Text extract
After a couple of false starts and delayed beginnings, DonJon Towing is finally getting busy over on my beloved Creek. The dredging project is designed to provide a maritime channel for a new class of DEP Sludge Boats (see this Newtown Pentacle post from back in January of this year for details on the new boats) which will use a dock on Whale Creek, rather than the current East river facility, to accept the processed material produced by the Newtown Creek Waste Water Treatment Plant in Greenpoint.

- photo by Mitch Waxman

These shots were gathered yesterday, at Whale Creek – a Brooklyn side tributary of Newtown Creek which the sewer plant wraps around.

- photo by Mitch Waxman

Unfortunately, due to a busy work schedule and weather issues, I only managed to get there late in the afternoon and missed the action. This little push boat was busily managing the barges into a docking position, however.

- photo by Mitch Waxman

The dredging rig was the Delaware Bay, which is a 225 foot long monster commissioned in 2008, and outfitted with a 123 foot long boom and crane.

- photo by Mitch Waxman

That’s the actual dredging bucket, which is outfitted with some sort of esoteric gasket system. I’ve never felt pity for a big steel machine before, but… Yuck… this is Newtown Creek.

Entries shown
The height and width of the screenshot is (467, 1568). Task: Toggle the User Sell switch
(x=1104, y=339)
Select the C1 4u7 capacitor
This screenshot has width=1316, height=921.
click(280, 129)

Requests
a. Answer these questions using the dredging post:
(i) What company is doing the dredging work on the Creek?
(ii) On which borough's side of Newtown Creek is Whale Creek a tributary?
(iii) How long is the boom on the Delaware Bay?
b. Output the dredging post's text between "That’s the actual" and "is Newtown Creek.", inclusive.
c. Pick up the dredging post after its final sentence and keep writing it.

Results for each task
a.
(i) DonJon Towing
(ii) Brooklyn
(iii) 123 feet

b.
That’s the actual dredging bucket, which is outfitted with some sort of esoteric gasket system. I’ve never felt pity for a big steel machine before, but… Yuck… this is Newtown Creek.

c.
- photo by Mitch Waxman

The whole operation is meant to continue on for about six weeks. The initial phase of it, here on Whale Creek, will only be operating 12 hours a day, but once they work their way out onto the main body of the Creek – probably Tuesday of next week, they will go 24/7.

- photo by Mitch Waxman

This little Survey boat was buzzing about, and I’m told it carried a battery of sonar equipment which allowed visualization of the dredging work in real time. There’s a lot of stuff down there, pipelines and cables and such, for the DonJon crews to watch out for.

- photo by Mitch Waxman

A DEP contractor was on hand performing air quality tests and odor control functions. This was his little weather station.

- photo by Mitch Waxman

Also part of this contractors kit was a Hydrogen Sulfide monitor, which measures concentrations of the compound released from the underwater sediments during the dredge process.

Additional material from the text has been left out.